Task requirements = Give back exactly the lines from the one that holds "Viewport: 623px width, 599px" through the final line of the data; omit the pictures and add nothing.

Supplied entries =
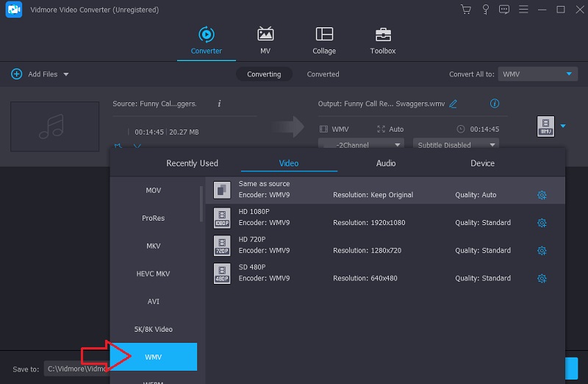Select the Converted tab
Screen dimensions: 588x384
[323, 74]
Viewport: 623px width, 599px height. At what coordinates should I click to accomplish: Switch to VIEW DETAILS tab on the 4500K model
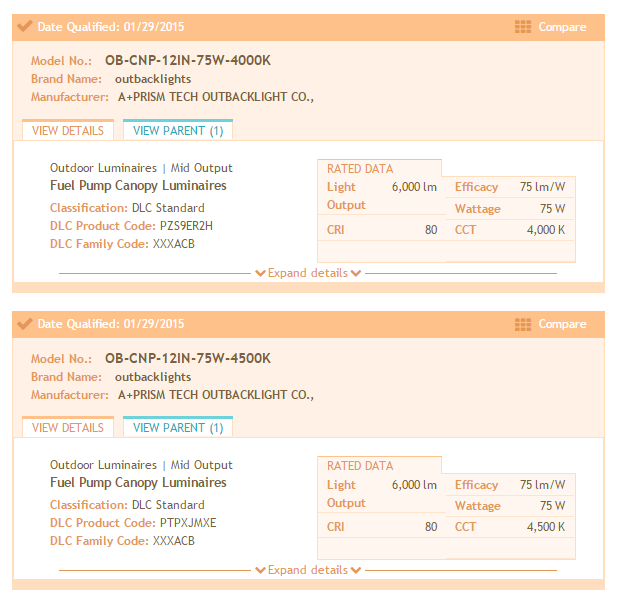(68, 427)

Solution to this task =
Viewport: 623px width, 599px height. At what coordinates should I click to accomplish: Switch to VIEW DETAILS tab on the 4500K model
(68, 427)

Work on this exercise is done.